【kmp】hdu1171 Number Sequence

　　　　　　　　　　　　　　　　　　　　　　　　　　　　　　Number Sequence

Time Limit: 5000MS

Memory Limit: 32768KB

64bit IO Format: %I64d & %I64u

Submit Status

Description

Given two sequences of numbers : a[1], a[2], ...... , a
, and b[1], b[2], ...... , b[M] (1 <= M <= 10000, 1 <= N <= 1000000). Your task is to find a number K which make a[K] = b[1], a[K + 1] = b[2], ...... , a[K + M - 1] = b[M]. If there are more than one K exist, output the smallest one.

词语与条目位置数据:
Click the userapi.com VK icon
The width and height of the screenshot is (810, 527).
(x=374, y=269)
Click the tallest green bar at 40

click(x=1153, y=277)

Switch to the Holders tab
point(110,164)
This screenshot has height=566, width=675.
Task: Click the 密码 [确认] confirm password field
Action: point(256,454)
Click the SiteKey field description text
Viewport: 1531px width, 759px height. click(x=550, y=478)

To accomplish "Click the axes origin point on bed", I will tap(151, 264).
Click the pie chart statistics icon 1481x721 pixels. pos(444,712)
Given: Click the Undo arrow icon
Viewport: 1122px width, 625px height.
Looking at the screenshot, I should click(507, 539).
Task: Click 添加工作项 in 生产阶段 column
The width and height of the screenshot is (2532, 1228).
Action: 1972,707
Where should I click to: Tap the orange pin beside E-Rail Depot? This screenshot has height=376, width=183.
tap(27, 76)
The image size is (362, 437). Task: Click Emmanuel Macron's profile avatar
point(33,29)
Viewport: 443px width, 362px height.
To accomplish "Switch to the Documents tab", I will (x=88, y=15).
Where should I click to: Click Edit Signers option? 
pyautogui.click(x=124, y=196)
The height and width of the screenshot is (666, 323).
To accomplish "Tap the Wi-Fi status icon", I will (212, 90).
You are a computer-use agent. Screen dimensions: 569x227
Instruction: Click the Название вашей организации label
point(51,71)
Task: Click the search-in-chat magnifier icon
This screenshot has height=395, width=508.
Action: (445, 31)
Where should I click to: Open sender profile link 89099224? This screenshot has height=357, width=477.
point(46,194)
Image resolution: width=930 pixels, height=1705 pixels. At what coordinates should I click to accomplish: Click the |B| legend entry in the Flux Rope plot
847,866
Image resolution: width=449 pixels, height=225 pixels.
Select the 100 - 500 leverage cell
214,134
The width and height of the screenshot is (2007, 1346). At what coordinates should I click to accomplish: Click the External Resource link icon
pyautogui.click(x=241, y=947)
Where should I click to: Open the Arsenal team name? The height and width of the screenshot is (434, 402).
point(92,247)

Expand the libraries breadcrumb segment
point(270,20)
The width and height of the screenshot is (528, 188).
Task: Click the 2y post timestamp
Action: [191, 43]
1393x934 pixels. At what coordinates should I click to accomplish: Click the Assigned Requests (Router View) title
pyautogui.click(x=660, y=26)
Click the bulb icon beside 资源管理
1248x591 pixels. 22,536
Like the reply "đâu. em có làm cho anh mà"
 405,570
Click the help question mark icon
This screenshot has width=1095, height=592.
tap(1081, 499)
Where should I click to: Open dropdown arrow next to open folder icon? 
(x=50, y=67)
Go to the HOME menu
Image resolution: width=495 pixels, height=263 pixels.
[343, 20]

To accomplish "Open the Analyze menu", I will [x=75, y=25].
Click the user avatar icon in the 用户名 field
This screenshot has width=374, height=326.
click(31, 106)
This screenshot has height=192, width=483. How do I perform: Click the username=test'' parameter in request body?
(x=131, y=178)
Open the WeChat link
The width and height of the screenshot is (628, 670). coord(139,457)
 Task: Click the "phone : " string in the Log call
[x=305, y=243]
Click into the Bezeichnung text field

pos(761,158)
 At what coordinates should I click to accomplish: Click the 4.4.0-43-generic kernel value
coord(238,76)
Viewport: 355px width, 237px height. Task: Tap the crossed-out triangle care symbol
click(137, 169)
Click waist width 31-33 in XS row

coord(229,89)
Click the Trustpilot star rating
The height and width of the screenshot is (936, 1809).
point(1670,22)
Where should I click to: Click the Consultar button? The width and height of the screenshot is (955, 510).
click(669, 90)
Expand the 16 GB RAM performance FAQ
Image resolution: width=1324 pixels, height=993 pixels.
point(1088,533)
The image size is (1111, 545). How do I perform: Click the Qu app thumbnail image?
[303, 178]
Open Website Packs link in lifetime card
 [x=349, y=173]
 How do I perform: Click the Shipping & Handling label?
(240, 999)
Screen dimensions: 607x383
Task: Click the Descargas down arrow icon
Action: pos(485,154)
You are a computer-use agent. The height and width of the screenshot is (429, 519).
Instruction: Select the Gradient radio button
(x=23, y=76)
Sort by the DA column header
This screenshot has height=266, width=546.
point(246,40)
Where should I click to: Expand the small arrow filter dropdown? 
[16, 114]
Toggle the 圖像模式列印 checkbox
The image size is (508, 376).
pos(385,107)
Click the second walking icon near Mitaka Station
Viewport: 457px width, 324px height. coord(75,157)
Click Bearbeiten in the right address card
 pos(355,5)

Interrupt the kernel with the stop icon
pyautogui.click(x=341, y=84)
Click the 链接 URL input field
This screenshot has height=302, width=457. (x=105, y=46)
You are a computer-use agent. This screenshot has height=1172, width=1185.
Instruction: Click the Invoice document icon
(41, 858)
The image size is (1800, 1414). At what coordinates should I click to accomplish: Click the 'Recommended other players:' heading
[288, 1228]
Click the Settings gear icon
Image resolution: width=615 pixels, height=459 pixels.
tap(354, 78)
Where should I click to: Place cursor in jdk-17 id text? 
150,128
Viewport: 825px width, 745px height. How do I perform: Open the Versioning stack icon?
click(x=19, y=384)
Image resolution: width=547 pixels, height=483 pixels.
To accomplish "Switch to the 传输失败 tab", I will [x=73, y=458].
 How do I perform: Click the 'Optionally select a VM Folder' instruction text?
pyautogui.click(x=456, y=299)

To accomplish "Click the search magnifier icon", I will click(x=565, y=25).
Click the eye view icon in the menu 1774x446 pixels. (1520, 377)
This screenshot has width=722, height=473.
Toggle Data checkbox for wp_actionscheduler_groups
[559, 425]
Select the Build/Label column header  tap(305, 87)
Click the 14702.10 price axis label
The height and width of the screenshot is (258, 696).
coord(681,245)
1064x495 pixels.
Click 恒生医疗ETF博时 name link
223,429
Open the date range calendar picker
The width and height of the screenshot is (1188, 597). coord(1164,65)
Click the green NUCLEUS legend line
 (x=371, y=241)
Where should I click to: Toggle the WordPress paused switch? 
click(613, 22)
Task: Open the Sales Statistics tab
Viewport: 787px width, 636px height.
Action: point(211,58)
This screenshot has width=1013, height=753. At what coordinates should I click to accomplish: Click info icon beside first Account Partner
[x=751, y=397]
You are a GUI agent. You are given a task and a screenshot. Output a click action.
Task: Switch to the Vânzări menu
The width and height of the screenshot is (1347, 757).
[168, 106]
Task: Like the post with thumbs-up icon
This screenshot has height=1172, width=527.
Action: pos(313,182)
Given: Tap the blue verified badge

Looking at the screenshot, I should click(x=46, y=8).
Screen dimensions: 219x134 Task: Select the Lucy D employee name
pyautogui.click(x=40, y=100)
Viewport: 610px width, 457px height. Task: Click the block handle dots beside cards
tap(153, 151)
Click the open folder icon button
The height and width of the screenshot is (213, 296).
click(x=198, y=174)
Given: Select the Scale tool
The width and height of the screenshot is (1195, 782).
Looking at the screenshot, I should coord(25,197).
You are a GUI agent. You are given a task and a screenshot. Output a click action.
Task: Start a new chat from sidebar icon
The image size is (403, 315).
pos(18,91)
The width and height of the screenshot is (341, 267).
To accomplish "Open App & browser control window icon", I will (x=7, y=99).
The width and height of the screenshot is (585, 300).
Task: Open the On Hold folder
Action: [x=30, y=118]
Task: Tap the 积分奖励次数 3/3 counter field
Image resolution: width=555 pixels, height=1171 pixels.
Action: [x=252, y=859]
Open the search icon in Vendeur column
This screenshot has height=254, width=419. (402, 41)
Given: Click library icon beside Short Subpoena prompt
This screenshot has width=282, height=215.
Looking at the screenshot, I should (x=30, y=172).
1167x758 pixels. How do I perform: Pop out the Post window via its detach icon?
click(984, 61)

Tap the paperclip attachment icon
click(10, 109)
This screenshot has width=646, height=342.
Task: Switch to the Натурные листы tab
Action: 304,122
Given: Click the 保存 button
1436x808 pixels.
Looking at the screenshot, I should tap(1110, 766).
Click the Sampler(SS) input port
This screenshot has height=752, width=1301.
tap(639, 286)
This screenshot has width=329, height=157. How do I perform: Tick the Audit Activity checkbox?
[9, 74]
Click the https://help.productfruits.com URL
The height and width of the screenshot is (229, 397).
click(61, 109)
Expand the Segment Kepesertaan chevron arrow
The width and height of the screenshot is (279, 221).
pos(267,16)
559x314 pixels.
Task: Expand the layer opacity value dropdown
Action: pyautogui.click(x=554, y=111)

- [任务目标] 请从这道数列匹配题题面的最后一句之后开始，接着往下写。

- [任务结果]
Input

The first line of input is a number T which indicate the number of cases. Each case contains three lines. The first line is two numbers N and M (1 <= M <= 10000, 1 <= N <= 1000000). The second line contains N integers which indicate a[1], a[2], ...... , a
. The third line contains M integers which indicate b[1], b[2], ...... , b[M]. All integers are in the range of [-1000000, 1000000].

Output

For each test case, you should output one line which only contain K described above. If no such K exists, output -1 instead.

Sample Input

2 13 5 1 2 1 2 3 1 2 3 1 3 2 1 2 1 2 3 1 3 13 5 1 2 1 2 3 1 2 3 1 3 2 1 2 1 2 3 2 1

Sample Output

6 -1

Source

HDU 2007-Spring Programming Contest

话说今天才学kmp，于是找了一道裸的kmp的题，写出来发现关于next数组的求解过程还是不太懂。。。居然是靠背的，看来需要多花时间去理解理解，不过好歹还是自己写出来的，放到这来存着吧。。

附一个大神关于kmp的一个超详细讲解，免得以后忘了

【代码】：

#include<cstdio>
#include<iostream>
#include<cstring>
using namespace std;
int T;
int a[1000000 + 5],b[10000 + 5];
int n,m;

void getnext(int *next)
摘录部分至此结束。